In this case, the ALJ did not incorporate all opined limitations from Dr. Langhofer and Dr. Breen into the RFC finding. Had these opinions been given weight, the disability determination may very well change. In fact, Dr. Breen specifically stated that plaintiff "is not capable of work at this time because she has too much difficulty leaving the house." (Tr. 379). The ALJ's error in failing to properly evaluate the medical evidence is not harmless error and the opinions of Dr. Langhofer and Dr. Breen should be reevaluated following remand of this matter.


The ALJ failed to provide clear and convincing reasons for discrediting the opinion of two examining sources that may have changed the disability determination..

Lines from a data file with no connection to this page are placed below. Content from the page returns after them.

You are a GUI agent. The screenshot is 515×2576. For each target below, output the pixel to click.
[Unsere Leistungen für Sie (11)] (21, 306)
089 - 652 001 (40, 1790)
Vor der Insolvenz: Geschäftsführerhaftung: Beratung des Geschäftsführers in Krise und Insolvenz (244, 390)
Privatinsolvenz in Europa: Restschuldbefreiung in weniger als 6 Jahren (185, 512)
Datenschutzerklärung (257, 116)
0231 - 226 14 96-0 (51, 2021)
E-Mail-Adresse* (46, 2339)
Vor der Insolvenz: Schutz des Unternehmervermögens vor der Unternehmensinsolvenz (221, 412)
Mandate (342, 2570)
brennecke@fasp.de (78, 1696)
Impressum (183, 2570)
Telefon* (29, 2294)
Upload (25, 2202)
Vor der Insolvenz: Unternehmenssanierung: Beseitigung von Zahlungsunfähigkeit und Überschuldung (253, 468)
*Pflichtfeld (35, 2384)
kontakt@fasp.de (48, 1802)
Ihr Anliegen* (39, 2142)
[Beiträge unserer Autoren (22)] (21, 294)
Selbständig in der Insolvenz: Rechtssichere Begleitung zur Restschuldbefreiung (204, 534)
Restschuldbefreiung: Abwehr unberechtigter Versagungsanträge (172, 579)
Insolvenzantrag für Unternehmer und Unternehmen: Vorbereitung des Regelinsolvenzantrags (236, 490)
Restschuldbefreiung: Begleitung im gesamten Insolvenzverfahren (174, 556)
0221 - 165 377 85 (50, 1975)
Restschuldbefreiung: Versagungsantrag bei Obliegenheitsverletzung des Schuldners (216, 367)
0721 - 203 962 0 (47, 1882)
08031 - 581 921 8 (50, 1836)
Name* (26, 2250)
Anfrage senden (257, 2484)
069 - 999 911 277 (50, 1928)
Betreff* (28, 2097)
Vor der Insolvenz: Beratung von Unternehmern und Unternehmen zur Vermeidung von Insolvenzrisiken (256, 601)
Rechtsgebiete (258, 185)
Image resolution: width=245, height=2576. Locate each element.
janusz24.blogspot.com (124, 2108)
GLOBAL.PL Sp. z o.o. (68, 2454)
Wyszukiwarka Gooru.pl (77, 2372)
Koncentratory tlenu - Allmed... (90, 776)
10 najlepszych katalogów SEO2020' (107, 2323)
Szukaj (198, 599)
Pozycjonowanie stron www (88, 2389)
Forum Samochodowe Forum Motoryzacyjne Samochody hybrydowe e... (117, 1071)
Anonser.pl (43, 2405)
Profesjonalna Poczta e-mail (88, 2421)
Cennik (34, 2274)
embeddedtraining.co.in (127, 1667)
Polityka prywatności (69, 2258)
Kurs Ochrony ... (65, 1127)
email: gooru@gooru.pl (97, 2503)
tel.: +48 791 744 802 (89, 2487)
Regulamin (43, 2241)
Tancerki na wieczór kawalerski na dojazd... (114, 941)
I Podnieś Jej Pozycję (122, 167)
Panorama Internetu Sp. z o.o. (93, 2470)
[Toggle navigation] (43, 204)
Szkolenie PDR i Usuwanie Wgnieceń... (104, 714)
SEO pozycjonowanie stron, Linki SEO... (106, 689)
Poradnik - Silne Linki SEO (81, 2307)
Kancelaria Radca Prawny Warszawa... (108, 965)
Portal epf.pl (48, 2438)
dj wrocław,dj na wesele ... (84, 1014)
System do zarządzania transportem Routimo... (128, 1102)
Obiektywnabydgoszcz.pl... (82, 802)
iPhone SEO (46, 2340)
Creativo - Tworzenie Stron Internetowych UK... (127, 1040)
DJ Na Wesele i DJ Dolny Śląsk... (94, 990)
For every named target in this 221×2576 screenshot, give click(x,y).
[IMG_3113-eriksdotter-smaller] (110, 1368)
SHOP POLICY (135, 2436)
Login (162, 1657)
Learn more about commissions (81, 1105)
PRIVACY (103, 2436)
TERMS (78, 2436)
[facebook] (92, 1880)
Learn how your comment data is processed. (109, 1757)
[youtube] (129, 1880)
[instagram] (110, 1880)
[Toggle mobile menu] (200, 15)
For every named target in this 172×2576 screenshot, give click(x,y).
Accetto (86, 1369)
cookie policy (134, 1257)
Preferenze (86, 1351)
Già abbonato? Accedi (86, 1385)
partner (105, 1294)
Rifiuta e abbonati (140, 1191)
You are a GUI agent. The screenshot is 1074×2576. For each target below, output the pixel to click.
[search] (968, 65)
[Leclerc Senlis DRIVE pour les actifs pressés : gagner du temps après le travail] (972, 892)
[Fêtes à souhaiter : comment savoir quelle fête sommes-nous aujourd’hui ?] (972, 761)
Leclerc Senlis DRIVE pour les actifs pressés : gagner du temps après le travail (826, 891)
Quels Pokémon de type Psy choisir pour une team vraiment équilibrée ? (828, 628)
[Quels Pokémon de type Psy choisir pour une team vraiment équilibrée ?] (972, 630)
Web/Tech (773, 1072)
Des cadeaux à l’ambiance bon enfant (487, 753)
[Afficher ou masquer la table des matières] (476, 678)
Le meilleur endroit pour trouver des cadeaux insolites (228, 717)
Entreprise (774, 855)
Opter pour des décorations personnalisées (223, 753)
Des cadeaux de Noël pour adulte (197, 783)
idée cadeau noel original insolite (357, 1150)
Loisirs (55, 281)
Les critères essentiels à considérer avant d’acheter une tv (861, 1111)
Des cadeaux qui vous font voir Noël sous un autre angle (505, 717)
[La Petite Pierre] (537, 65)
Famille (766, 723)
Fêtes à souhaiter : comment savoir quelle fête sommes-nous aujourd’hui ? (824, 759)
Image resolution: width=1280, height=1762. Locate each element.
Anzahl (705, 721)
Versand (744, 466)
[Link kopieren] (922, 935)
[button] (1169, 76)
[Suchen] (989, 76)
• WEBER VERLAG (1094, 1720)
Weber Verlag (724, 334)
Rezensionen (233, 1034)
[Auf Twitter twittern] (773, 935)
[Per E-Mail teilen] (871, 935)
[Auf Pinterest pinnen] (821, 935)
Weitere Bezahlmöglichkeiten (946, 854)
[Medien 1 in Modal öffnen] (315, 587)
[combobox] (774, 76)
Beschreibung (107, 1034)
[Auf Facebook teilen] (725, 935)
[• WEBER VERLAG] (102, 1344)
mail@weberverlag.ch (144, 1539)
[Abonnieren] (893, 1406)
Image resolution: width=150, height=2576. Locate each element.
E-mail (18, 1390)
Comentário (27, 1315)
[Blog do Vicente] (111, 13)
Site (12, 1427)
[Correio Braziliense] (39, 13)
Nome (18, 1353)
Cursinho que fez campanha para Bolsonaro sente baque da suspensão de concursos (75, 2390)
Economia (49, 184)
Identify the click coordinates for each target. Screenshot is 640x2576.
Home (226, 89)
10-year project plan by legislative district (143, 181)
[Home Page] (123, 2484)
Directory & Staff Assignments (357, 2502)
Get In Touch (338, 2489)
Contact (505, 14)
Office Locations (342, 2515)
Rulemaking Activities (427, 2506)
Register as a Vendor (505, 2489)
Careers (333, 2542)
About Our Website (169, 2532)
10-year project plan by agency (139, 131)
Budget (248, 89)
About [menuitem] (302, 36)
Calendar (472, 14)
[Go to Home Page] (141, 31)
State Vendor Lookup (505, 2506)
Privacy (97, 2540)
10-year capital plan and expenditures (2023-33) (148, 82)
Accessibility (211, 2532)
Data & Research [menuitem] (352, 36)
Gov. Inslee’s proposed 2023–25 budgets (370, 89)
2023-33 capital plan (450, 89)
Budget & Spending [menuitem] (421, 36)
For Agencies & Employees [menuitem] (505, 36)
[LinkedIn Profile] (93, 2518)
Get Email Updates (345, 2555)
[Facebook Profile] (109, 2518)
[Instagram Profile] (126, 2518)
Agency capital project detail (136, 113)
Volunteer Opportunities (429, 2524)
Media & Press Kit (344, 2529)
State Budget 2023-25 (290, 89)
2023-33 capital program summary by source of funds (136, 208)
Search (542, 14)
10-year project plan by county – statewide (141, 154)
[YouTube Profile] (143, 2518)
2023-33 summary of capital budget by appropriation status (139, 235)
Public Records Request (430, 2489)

Based on these reasons, and the relevant record, the undersigned recommends that this matter be REVERSED and REMANDED pursuant to sentence four of 42 U.S.C. § 405(g) to the Acting Commissioner for further consideration. JUDGMENT should be for PLAINTIFF and the case should be closed.

Pursuant to 28 U.S.C. § 636(b)(1) and Fed.R.Civ.P. 72(b), the parties shall have fourteen (14) days from service of this Report to file written objections. See also Fed.R.Civ.P. 6. Failure to file objections will result in a waiver of those objections for purposes of de novo review by the district judge. See 28 U.S.C. § 636(b)(1)(C). Accommodating the time limit imposed by Rule 72(b), the clerk is directed to set the matter for consideration on May 23, 2014, as noted in the caption.